■ Фрагмент текста ■
────────────────

Татьяна Вольтская: Дмитрий Егоров согласен с мамой.

Дмитрий Егоров: Вот эта боязнь, о которой мама говорила, она, конечно, есть. Каждый раз какой-нибудь человек найдется, который пнет обязательно. До сих пор мало кто верит в то, что первые две пьесы написал, в одном доме живем и мать не знала, что написал. Просто приходил поздно, когда все спали, оставалось время, писать начинал. Действительно так. Конечно, сложно, в Питере работы немного, но, наверное, тоже благодаря родственным отношениям, потому что мама человек жесткий достаточно. Когда здесь в Питере у людей возникает мысль позвать Егорова Дмитриева что-то ставить, они понимают, что зовут Егорова, сына Дмитревской. Регионы от этого совершенно свободны и там про это забываешь. Вплоть до того, что в два театра главным позвали. Плюс ко всему очень много зовут ставить. И когда приезжаешь после этих выездов, постановок, после выпусков. Что такое выпуск? Всегда приходится командовать. И она у себя в редакции главным редактором и директором командует. И дома, конечно, непросто пересекаться, сразу она начинает командовать мной, а я начинаю командовать ей. Трудно, правда. Но с другой стороны, наверное, учителей очень много и чему-то у мамы учусь. Потому что нравится одна черта – она по-честному живет. Наверное, это самое главное. Деликатность в ней в плохом смысле слова, когда вроде надо сказать, а люди молчат, она говорит. Я иногда тоже напарываюсь на эту ситуацию. Но с другой стороны, когда действительно трудно что-то не сказать.

────────────────

■ Собранный материал ■
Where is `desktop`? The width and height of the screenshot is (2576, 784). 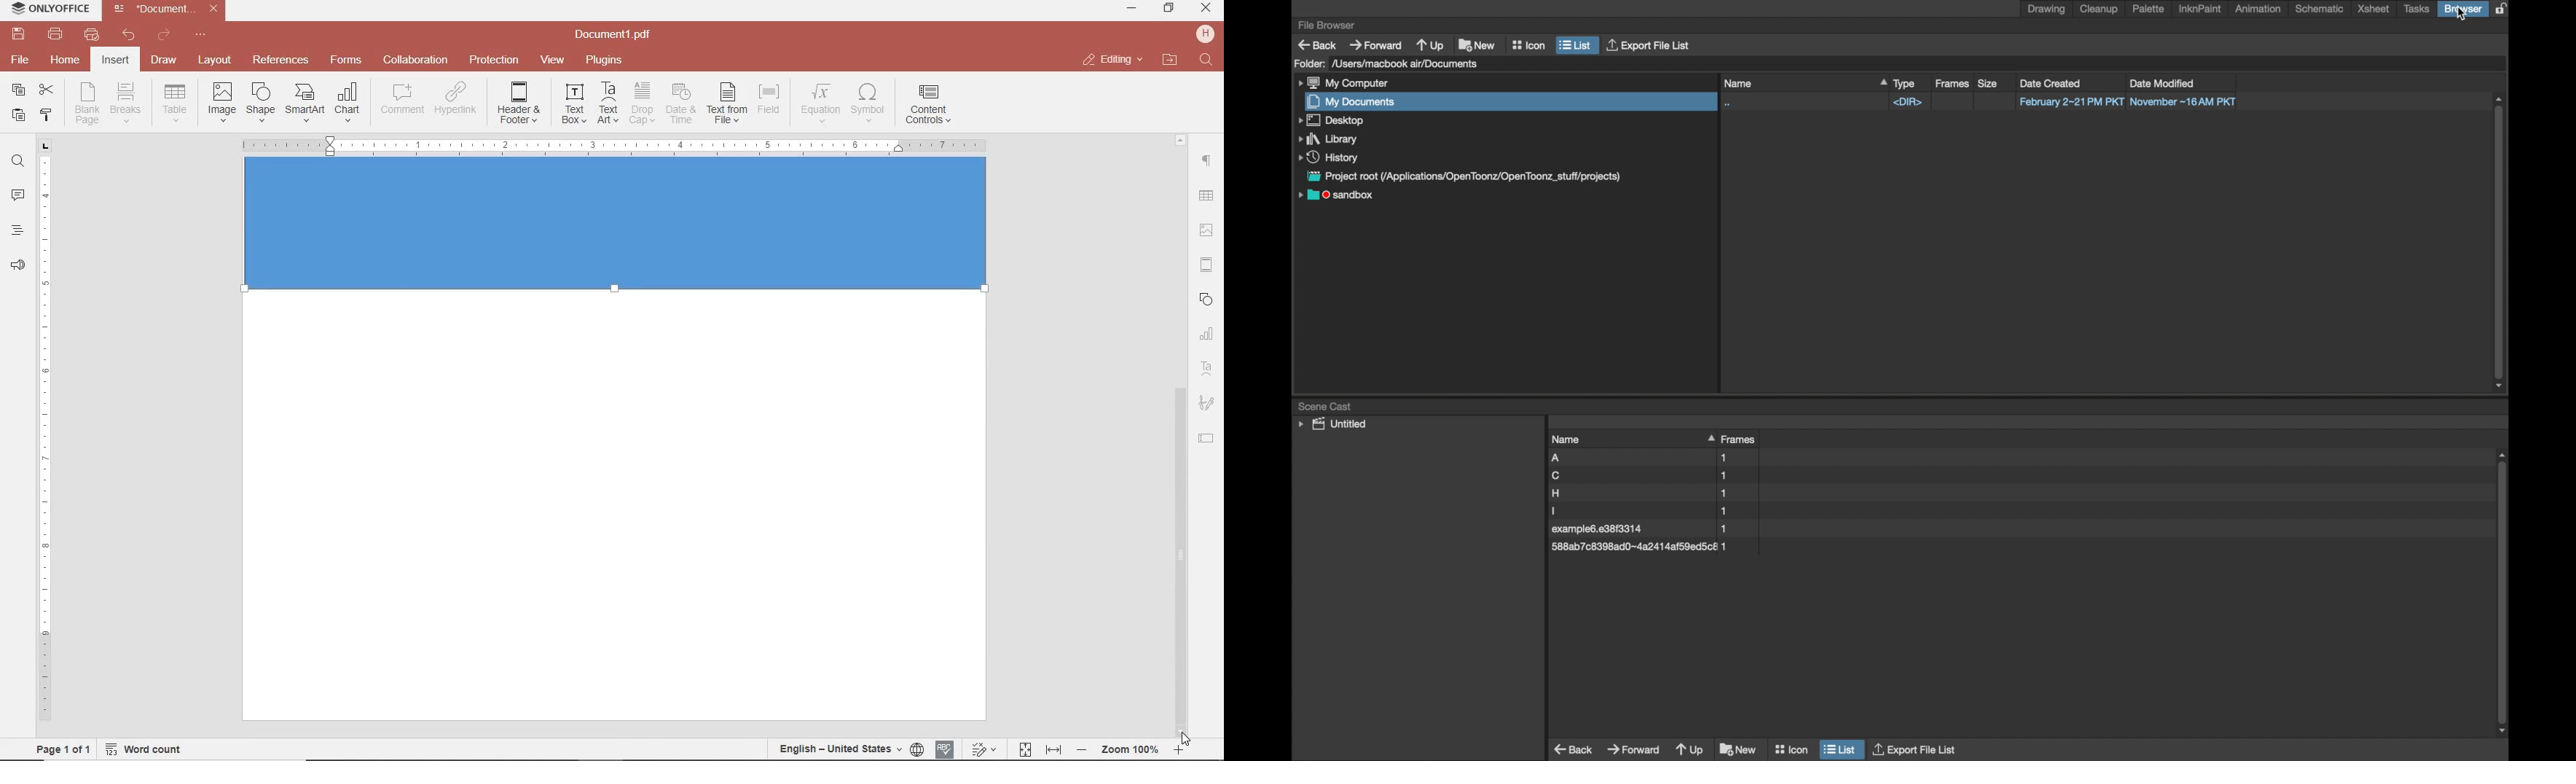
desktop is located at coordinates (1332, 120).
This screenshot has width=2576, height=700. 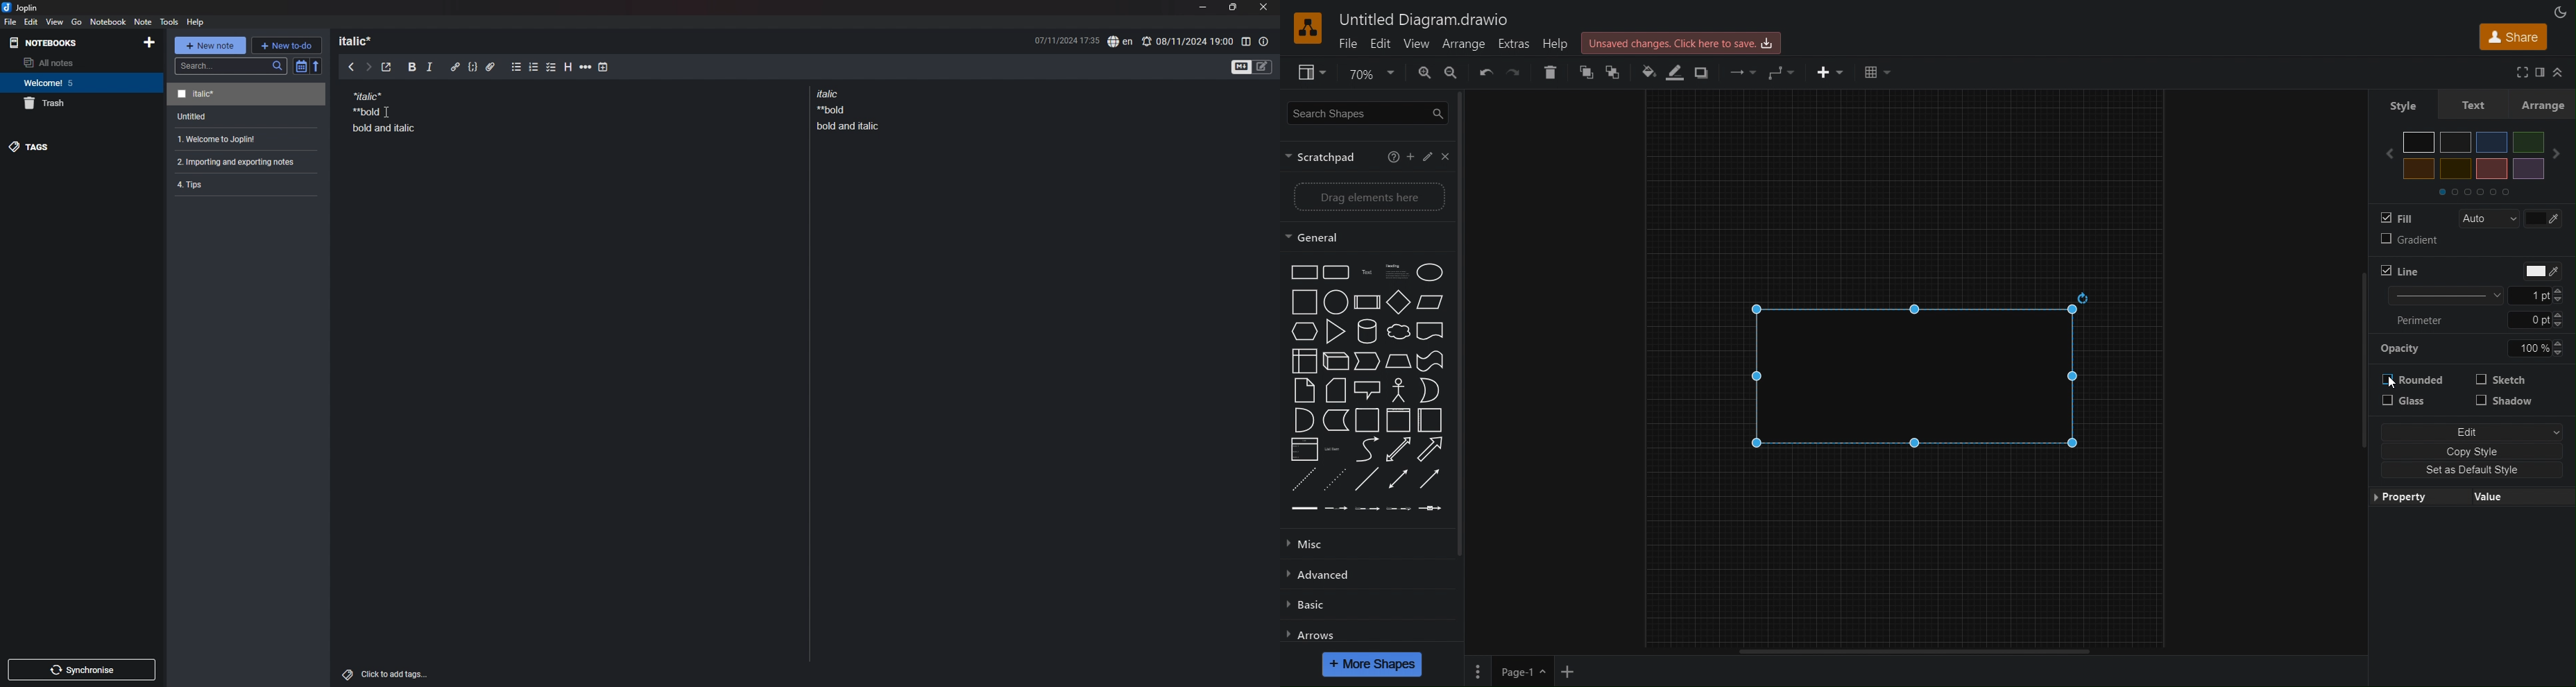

────────────────

■ Короткое задание 1 ■
Ответьте по фрагменту интервью с Дмитрием Егоровым:
(a) В какое время суток он писал первые две пьесы?
(b) Во сколько театров его позвали главным?
(c) Какие две должности занимает его мать в редакции?
■ Короткое задание 2 ■
Продолжите фрагмент интервью с Дмитрием Егоровым после его последнего предложения.
Материал не имеет отношения к фрагменту интервью с Дмитрием Егоровым.

■ Письменный ответ 1 ■
(a) Поздно, когда все спали.
(b) В два театра.
(c) Главный редактор и директор.

■ Письменный ответ 2 ■
Татьяна Вольтская: То есть и хорошо, и трудно одновременно?

Дмитрий Егоров: Естественно, трудно. Сейчас уже легче. Просто практически с 97 года, когда в театральный институт поступил, конечно, по-первости косые взгляды отлавливал. 12 лет спустя могу сказать, что я от этого избавился, некую творческую независимость в глазах людей обрел. Потому что мама не поможет выпустить спектакли и мама не поможет написать пьесу. Приходит зритель, которому до мамы совершенно фиолетово, он приходит смотреть спектакль.

Татьяна Вольтская: И все-таки выбраться из-под груза родительского имени непросто.

Дмитрий Егоров: Как такую печать тебе ставят и потом надо не стирать эту печать, а преобразовывать, привыкать к этой печати. Правда, я горжусь своей матерью. Точно так же иногда у мамы гордость за меня появляется, тоже очень приятно. В этой ситуации главное не подвести. У нас в институте учился сын одного крупного режиссера, и помню говорили: недоросль. Вот так очень не хочется. И наверное, это один из подстегивающих моментов.

Татьяна Вольтская: Сама Марина Дмитревская не из театральной семьи.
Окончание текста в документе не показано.